After some trials, I found the designs generated are most concerned with the constraints on 'preserved bodies' and 'obstacles'. It is less intuitive comparing to direct design where you need to figure out what designs you want to keep for desired structures. Also, it is important to expect the outcomes in advance when making those 'bodies'. One method I found useful to 'expect' the outcomes of the simulation is to look at the generated 'thumbnail images' in the first several iterations. You can get an overview idea of what is going to be generated without finishing the simulation process. It generates most materials to connect with the preserved geometries and then do topology optimization on that.

Step 3: Topology Optimization

Another approach to generate optimized design is to use the shape optimization in the 'simulation' mode. In this approach, you need to specify a full mass model and the algorithm keeps reducing the materials used to render an optimized structure that satisfies all constraints. I found this approach is less controllable in terms of patterns and shapes you want to generate.
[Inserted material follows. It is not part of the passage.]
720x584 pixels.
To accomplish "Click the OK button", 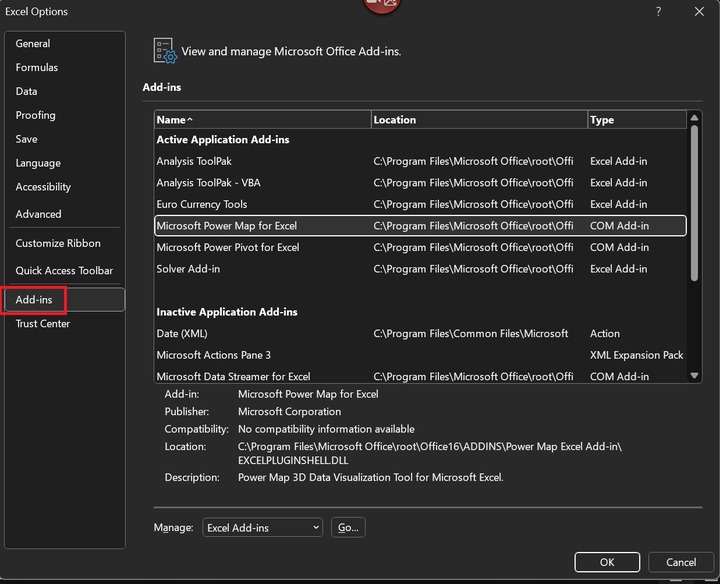I will (606, 562).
As it is taking out of the materials in the process, there are a lot of rough surfaces generated. But I think it would be useful for optimization on a well-defined shape.

Step 4: 3D Printing

I tried first 3D print the optimized one with minimum materials. However, the outcome is not idea whether with or without support materials. So I chose another one in the middle of the iteration with more materials and the print was good enough that I can use it. There are some glitches on the bottom side due to the hanging structure in the design.